Asara Asara - 4 months ago 22
Markdown Question

Regex: ignoring match with two brackets

I try to match markup by regex:

1. thats an [www.external.com External Link], as you can see
2. thats an [[Internal Link]], as you can see


That should result in

1. thats an [External Link](www.external.com), as you can see
2. thats an [Internal Link](wiki.com/Internal Link), as you can see


Both of it work fine with this preg_replaces:

1. $line = preg_replace("/(\[)(.*?)( )(.*)(\])/", "[$4]($2)", $line);
2. $line = preg_replace("/(\[\[)(.*)(\]\])/", "[$2](wiki.com/$2)", $line);


But they interfere with each other, so using the replaces one after the other returns ugly results. So Iam trying to ignore in one of the matches the other one. I tried to replace the first regex by this one:

([^\[]{0,})(\[)([^\[]{1,})( )(.*)(])


It should check if there is only one
[
and the char after and before isn't a
[
. But its still matching the
[Internal Link]
within the
[]
, but it should ignore this part completely

Answer

With preg_replace_callback you can build a pattern to handle the two cases and to define a conditional replacement in the callback function.

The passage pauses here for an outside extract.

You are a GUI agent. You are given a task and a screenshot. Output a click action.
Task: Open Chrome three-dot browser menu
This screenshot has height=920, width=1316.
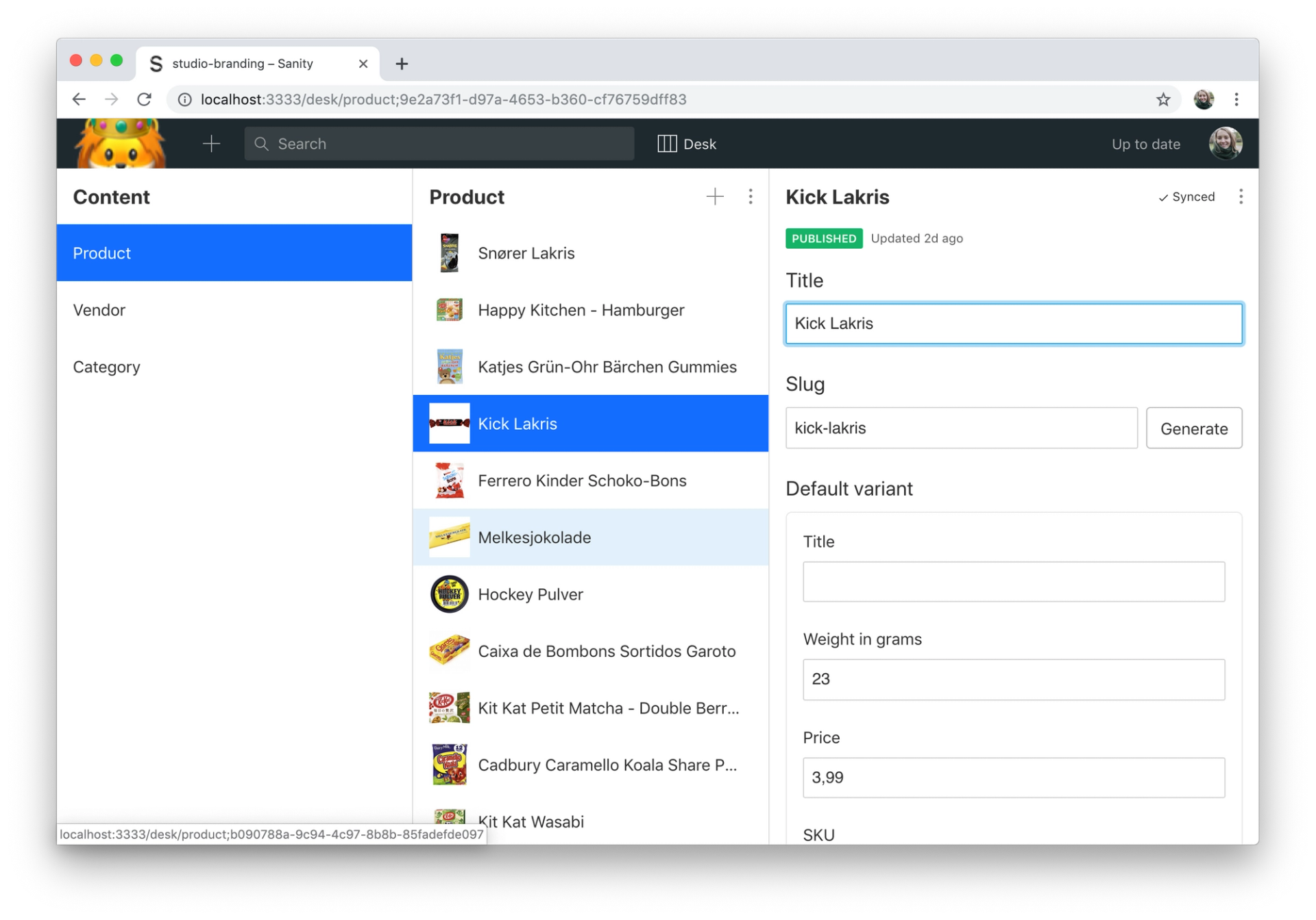1236,99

In this way the string is parsed only once.

$str =  <<<'EOD'
1. thats an [www.external.com External Link], as you can see
2. thats an [[Internal Link]], as you can see
EOD;

$domain = 'wiki.com';
$pattern = '~\[(?:\[([^]]+)]|([^] ]+) ([^]]+))]~';    

$str = preg_replace_callback($pattern, function ($m) use ($domain) {
    return empty($m[1]) ? "[$m[2]]($m[3])" : "[$m[1]]($domain/$m[1])";
}, $str);

echo $str;

The pattern uses an alternation (?: xxx | yyy). The first branch describes internal links and the second external links.

When the second branch succeeds the first capture group 1 is empty (but defined). The callback function has to test it to know which branch succeeds and to return the appropriate replacement string.